A $4 million legal battle with Inland Revenue, which has been rumbling on for more than two decades, returns to court today after a recent Court of Appeal decision opened the way for a fresh action.
David Hampton, former owner of Christchurch preschool chain Chesterfields Preschools, will lodge a new judicial review at the High Court this morning against the chief executive of the IRD, and the Minister of Revenue, Todd McClay.
Mr Hampton claims that in 1994 the IRD arranged to remit accumulating penalties on unpaid taxes while waiting on a series of tax refunds dating back 22 years. Such arrangements were common at that time.
He says that the department, and its legal representatives, have failed to disclose over a period of some 10 years -- since 1996 -- computer records concerning the existence of those arrangements that he says was "clearly critical to the resolution" of his historical complaints.
"If disclosed in a timely way, to allow early resolution of [Hampton's] complaints, [it] would have prevented the accumulation of millions of dollars in penalties and subsequent enforcement action that destroyed [Hampton's] businesses while the non disclosure conduct continued," the statement of claim says.
Last September, the IRD commissioner was granted consent to pursue High Court civil proceedings against Mr Hampton.
A recent Court of Appeal misfeasance decision, involving Crown lawyers failing to properly disclose evidence, has broken the ground for the Chesterfields misfeasance case, which was cited in the judgment.
Mr Hampton hopes his judicial review will force the IRD and its lawyers into providing disclosure in a manner that is "fair and reasonable to the interests and expectations" of his case.
"The essence of the new proceeding is whether the Minister and Commissioner have statutory powers to decline to investigate credible complaints of fraud while exercising powers of collection of taxes that are the subject of those fraud complaints? I am positive that they must investigate rather than ignore the complaints," Mr Hampton said.
Mr Hampton said it had been "incredibly stressful" and he hoped his "ground-breaking" case would save other small businesses from the same 22-year "nightmare".
"There has been no clear path to resolution.

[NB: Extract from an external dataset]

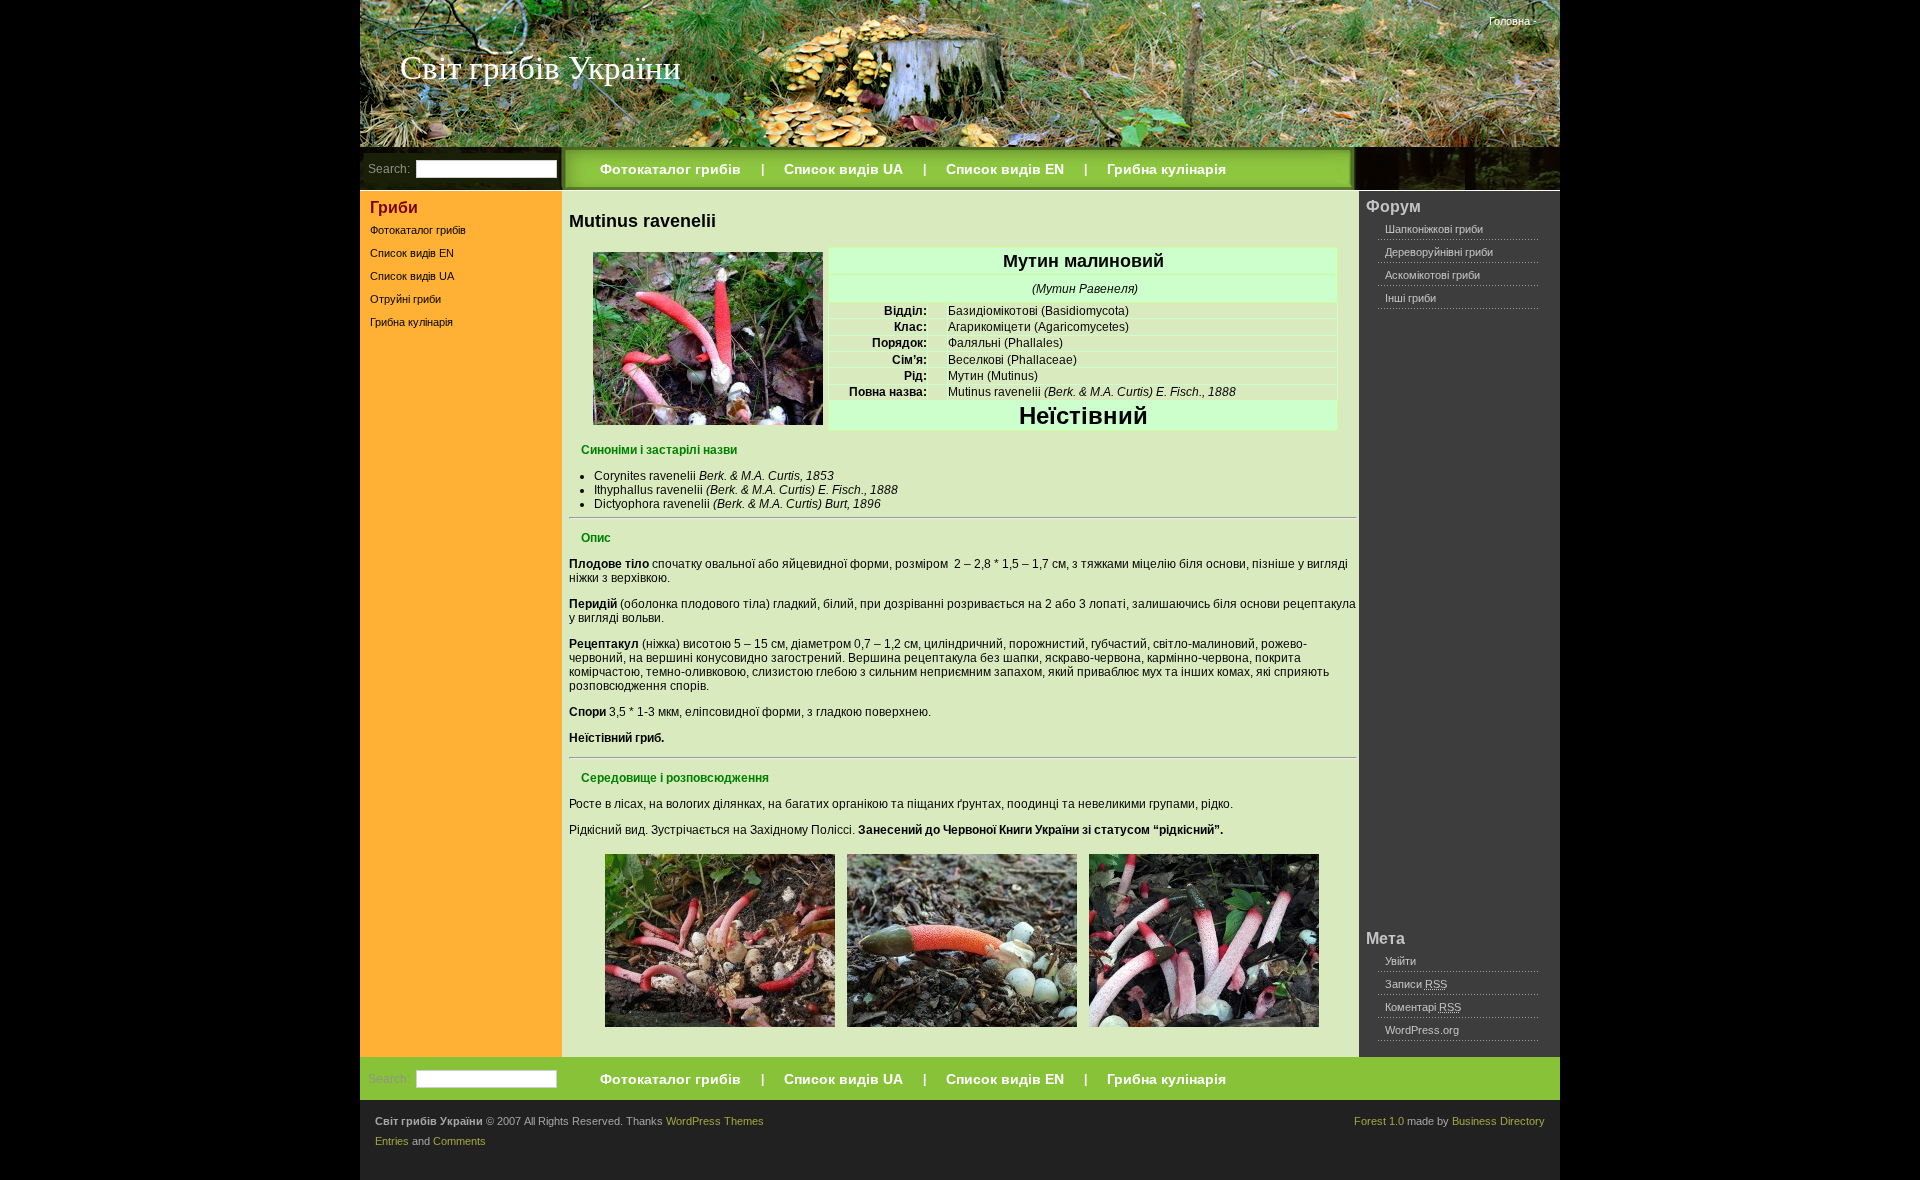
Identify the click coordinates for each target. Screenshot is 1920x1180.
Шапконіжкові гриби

It's like you've dropped down a well," he said.
"It seems unbelievable that a situation like this could have developed in New Zealand."
The long-running battle began in the mid-1990s when Hampton ran into tax troubles.
He says he was due refunds from the IRD, but while he awaited his due cash, a penalty tax bill was being racked up.
IRD officials told him that the penalties would be put on hold until he got his refunds, avoiding late-payment penalties, he says.
However, Mr Hampton, 55, says the government department in 1999 denied there was any evidence of the deal in its records and reneged on the deal, leaving him with a tax bill that spiralled out of control from 1993 to 2006 to reach $4 million in unpaid tax and late filing penalties.
For the last two decades, Mr Hampton has been fighting his predicament, which he says has cost him his business, lost profits of $3 million to $4 million, and more than $500,000 in legal fees.